Eremitérios
A renúncia também é uma escolha, talvez a mais a cruel delas. Ou a mais necessária. O Cupido, insígnia dos desejos, ofusca a luz dO Sol no arcano VI. Onde se deseja, é oculta a clareza, o raciocínio se torna vago, tendencioso. O Eremita abandona o desejo para criar sua própria luz, uma que reflita a do astro rei mas caiba em suas mãos. O lampião é o fruto da decisão do homem que ao decidir entre os anseios e a solidão, ansiou a solidão e assim não ansiou nada mais.

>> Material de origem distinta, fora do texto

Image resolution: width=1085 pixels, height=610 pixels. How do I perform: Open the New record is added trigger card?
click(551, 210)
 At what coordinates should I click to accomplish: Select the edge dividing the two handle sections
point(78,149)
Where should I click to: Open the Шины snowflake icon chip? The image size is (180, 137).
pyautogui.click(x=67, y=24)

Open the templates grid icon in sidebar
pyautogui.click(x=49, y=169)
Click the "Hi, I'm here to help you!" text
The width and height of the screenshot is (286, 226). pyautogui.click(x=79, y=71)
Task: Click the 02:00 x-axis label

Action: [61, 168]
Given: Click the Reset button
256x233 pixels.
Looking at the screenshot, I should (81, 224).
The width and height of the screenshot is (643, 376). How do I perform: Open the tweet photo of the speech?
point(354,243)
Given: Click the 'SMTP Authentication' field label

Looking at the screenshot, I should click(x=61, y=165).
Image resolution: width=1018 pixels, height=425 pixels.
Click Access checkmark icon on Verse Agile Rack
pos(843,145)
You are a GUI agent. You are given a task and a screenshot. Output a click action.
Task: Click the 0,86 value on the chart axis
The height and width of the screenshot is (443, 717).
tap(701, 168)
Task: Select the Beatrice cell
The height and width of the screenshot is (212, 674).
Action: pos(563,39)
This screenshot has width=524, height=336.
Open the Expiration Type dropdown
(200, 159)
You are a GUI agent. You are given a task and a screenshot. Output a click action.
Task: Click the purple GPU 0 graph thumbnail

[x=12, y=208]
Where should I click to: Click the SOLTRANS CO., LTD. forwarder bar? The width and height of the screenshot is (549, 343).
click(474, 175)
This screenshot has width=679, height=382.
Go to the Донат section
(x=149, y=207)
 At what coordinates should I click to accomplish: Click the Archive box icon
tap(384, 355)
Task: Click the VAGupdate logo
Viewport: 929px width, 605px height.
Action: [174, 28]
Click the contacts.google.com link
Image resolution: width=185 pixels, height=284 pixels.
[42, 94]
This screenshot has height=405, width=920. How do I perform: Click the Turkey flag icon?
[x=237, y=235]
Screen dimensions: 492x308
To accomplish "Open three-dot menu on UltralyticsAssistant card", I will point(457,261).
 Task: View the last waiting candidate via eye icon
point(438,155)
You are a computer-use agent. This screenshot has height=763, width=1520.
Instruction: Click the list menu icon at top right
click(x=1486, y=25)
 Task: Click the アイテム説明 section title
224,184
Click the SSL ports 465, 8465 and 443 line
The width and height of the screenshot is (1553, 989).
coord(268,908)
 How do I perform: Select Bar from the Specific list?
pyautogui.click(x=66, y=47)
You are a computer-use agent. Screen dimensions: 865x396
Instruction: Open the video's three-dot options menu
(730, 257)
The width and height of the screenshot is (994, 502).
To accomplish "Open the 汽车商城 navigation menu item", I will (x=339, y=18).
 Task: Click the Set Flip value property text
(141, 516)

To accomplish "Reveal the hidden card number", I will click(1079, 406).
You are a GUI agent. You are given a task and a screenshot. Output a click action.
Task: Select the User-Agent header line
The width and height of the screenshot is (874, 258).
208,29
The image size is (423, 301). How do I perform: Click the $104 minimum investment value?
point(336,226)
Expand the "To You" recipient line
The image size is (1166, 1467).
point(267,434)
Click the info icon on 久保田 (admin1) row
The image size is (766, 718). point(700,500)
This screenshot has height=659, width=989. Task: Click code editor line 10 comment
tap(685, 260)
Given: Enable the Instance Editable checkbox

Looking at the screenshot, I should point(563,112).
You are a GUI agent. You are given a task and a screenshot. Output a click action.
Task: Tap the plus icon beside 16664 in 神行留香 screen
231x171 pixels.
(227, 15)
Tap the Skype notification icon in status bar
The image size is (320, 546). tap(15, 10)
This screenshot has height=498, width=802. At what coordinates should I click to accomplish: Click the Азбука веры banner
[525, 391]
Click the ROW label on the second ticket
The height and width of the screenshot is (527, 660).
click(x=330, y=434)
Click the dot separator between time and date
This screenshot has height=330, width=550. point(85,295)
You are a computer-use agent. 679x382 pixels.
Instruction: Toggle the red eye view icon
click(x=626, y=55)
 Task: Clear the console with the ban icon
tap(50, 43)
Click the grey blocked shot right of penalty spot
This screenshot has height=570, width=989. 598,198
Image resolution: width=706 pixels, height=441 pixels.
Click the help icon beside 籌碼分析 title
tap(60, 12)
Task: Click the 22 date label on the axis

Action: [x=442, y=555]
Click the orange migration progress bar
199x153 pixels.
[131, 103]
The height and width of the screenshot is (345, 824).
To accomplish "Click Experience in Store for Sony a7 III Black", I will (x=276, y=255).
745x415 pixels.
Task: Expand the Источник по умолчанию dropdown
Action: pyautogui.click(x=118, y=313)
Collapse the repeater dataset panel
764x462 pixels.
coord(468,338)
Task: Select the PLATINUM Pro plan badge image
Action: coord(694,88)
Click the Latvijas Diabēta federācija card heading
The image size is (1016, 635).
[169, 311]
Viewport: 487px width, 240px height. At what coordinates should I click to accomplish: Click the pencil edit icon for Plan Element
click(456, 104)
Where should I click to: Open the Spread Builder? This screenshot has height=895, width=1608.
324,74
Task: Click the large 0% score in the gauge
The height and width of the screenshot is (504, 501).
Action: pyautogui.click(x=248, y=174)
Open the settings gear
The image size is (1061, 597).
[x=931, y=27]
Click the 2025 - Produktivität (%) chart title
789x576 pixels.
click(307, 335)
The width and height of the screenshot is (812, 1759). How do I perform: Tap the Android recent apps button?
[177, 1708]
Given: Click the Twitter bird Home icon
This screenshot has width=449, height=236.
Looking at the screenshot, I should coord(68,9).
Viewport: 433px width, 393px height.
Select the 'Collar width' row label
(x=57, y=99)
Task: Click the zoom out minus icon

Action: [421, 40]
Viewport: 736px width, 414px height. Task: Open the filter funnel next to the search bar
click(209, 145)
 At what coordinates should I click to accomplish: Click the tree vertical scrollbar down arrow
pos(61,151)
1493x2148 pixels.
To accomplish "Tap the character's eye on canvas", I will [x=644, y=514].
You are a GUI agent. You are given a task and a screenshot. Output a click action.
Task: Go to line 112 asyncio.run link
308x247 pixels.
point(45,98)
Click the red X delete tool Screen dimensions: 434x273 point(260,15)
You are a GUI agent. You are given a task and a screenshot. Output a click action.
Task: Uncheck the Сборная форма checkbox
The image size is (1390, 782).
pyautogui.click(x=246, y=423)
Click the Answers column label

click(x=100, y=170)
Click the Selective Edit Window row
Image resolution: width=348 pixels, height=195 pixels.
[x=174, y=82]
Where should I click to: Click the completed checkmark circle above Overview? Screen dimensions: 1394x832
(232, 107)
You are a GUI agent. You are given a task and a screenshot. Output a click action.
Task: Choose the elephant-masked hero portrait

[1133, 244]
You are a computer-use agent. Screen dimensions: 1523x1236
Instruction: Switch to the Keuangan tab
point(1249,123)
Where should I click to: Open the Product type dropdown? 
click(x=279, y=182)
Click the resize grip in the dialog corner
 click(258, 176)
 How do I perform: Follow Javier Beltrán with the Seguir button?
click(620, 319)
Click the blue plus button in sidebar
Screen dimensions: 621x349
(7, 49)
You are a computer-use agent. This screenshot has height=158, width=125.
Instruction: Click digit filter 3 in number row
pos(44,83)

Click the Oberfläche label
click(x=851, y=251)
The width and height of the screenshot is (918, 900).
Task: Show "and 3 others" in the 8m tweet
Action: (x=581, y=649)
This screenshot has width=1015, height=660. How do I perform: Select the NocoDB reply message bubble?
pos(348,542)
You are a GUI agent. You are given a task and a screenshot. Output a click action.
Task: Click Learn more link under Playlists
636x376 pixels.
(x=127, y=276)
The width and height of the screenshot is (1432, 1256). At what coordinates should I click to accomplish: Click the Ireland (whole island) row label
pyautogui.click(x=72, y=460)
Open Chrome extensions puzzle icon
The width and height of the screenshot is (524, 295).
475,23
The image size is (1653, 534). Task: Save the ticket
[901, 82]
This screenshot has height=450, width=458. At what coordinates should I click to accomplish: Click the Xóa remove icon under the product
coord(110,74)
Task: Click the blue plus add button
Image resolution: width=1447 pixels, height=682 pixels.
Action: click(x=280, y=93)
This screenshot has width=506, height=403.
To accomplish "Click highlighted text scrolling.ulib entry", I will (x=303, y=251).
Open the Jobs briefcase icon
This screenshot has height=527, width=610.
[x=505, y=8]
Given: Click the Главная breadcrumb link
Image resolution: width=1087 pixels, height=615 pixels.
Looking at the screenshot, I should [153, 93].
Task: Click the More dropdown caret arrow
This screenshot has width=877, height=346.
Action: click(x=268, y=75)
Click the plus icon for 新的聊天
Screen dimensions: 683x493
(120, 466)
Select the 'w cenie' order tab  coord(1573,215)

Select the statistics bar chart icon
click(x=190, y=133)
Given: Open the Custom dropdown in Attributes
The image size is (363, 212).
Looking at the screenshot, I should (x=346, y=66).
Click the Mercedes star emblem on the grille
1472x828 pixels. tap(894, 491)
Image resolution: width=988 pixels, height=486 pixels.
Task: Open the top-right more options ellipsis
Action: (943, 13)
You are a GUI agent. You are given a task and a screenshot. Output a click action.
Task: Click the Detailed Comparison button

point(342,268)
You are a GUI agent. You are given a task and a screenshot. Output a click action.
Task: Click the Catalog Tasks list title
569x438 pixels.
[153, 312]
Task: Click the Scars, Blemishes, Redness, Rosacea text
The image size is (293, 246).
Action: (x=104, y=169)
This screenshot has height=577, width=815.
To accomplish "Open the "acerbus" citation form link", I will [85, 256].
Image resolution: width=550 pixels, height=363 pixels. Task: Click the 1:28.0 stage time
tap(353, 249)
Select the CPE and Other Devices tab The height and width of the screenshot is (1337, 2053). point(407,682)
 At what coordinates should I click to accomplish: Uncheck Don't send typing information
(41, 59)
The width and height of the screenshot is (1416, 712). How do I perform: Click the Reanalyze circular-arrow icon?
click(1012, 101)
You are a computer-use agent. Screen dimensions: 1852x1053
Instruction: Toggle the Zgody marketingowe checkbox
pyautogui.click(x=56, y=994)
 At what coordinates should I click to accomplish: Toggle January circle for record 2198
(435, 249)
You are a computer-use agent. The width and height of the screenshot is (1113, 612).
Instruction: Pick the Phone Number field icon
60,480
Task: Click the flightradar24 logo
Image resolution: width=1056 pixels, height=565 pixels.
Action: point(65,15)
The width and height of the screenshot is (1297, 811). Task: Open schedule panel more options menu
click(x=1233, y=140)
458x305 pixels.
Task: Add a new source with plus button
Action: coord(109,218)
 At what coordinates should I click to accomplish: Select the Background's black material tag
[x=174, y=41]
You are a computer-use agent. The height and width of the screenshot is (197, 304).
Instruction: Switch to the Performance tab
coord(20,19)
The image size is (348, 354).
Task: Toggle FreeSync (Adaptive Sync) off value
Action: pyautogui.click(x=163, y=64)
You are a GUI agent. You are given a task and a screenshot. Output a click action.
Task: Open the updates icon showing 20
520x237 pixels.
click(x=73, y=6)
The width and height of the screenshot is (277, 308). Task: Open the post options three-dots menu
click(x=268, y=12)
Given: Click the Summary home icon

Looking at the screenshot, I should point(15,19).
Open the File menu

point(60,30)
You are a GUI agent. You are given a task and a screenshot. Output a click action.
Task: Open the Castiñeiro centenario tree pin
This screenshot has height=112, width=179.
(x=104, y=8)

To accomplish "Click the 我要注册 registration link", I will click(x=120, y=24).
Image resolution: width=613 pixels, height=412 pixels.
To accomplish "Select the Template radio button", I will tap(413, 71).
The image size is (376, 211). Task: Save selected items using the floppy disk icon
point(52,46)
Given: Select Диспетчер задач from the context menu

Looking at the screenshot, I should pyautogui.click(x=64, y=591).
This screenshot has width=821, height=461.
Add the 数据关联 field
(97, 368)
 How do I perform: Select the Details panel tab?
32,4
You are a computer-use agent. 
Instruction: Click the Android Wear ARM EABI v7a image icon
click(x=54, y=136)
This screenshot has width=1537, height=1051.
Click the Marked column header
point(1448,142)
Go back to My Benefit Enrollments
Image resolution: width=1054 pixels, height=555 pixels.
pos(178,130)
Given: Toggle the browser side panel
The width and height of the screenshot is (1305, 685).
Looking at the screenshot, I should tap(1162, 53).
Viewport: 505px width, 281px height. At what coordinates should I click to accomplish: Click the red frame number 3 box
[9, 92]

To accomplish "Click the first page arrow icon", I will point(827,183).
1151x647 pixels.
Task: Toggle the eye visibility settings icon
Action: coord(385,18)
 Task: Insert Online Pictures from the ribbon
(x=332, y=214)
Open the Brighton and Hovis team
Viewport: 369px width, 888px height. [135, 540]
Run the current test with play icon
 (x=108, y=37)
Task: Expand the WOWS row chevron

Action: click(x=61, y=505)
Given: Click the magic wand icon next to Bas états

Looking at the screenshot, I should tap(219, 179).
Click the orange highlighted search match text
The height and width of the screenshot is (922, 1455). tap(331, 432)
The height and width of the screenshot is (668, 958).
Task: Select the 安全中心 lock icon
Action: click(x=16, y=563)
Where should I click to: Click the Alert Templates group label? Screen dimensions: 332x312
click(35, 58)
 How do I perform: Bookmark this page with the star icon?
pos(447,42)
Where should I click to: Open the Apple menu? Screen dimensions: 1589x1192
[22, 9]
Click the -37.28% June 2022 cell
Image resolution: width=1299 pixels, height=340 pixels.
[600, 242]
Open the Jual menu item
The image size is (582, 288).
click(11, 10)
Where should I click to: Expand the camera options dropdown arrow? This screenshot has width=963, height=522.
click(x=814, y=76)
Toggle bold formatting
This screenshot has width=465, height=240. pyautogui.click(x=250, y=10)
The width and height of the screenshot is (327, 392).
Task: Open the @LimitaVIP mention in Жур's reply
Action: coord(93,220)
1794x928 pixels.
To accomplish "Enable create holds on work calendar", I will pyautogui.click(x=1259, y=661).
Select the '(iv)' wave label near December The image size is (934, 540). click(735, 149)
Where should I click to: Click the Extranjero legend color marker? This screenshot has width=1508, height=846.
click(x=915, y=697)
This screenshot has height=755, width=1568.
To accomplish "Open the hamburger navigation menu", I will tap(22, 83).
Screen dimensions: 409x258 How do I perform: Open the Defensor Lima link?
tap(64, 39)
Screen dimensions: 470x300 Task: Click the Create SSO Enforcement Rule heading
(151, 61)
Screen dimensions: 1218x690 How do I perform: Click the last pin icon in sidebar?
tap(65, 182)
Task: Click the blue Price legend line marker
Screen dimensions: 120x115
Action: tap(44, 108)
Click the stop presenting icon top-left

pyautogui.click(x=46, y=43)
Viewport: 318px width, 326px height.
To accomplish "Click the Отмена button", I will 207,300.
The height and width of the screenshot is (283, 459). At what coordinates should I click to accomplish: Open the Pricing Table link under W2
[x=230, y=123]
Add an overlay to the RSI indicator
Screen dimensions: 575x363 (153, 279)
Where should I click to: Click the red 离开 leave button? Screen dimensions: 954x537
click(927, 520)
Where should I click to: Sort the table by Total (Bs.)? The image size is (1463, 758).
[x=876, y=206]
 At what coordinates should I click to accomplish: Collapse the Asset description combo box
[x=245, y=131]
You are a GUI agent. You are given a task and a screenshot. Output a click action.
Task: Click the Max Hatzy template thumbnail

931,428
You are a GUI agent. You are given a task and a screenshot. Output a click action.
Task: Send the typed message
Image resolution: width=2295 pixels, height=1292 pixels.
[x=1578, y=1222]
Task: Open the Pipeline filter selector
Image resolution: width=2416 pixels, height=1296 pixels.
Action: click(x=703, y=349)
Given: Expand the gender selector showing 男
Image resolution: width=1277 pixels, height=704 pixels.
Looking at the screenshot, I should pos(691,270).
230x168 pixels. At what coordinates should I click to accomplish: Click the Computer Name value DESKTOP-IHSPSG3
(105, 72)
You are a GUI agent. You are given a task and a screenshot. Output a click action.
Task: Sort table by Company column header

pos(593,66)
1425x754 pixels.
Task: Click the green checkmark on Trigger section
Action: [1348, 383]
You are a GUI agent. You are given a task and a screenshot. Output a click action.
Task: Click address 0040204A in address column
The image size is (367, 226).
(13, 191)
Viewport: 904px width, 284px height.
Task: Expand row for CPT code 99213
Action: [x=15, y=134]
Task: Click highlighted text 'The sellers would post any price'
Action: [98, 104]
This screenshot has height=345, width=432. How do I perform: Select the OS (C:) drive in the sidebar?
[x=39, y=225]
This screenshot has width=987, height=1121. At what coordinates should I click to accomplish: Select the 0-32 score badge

“O que poderia ter sido e o que foi
Apontam para um ponto, sempre presente
Pegadas ecoando na memória
Por entre a passagem que não seguimos
Através da porta que não abrimos
Dentro do jardim de rosas.”
Assim disse T.S. Eliot no começo de seu primeiro quarteto, Burnt Norton. Cada escolha cria o caminho do que foi e do que não foi, ambos marcados no presente igualmente. O que renunciamos muitas vezes nos marca mais profundamente do que aquilo que escolhemos. E o arcano VIIII sabe disso profundamente. Ele abandonou a via mundana para acessar um caminho só dele. Largou as convenções sociais e abraçou as montanhas. Acendeu um archote com o fogo de seu espírito. Mas para isso, precisou escolher.
Os Enamorados é mais do que mera carta de amor ou casamento, é a via crucis do caminho que se toma e daquele que se renuncia. É um caminho de dois desejos, no qual o velho sábio iluminado decidiu renunciar ambas as escolhas: decidiu desejar o indesejável, abarcar o que ninguém quer. Entre o afeto e a luxúria, ele escolheu o frio das pedras, o abraço do orvalho, o silêncio do hermitão, o guru. Viesse hoje Alexandre O Grande e perguntasse novamente o que desejas, Diógenes diria a mesma coisa: não me tape a luz do sol.
“Vôo hesitante sobre as profundezas.
Nenhuma culpa.”
Sobre a quarta linha do primeiro hexagrama, Richard Wilhem comentou sobre a necessidade de escolha entre dois caminhos para o grande homem: o do herói e o do grande sábio. Nenhum dos caminhos é errado, ambos são igualmente justos e só depende da escolha nas profundezas do grande homem. Se for um herói, vai lutar pela ordem do mundo, se tornar um líder, um guerreiro, uma figura de ação que influencia toda a sociedade. Se for um sábio, vai salvar o mundo lutando a batalha interna, alcançando a luz de si mesmo no recolhimento. Em nenhum caminho há erro, mas escolhendo um, não se pode seguir o outro. Talvez o caminho do herói tenha criado A Carruagem, mas é o caminho do sábio que abarcou o Eremita.
E viesse A Carruagem e perguntasse o que desejas, O Eremita diria: não apague meu lampião. É a luz que eu lentamente elaborei quando escolhi renegar o desejo e suas escolhas. Não apague o sol que carrego em mãos.
E a Carruagem iria embora, silenciosa.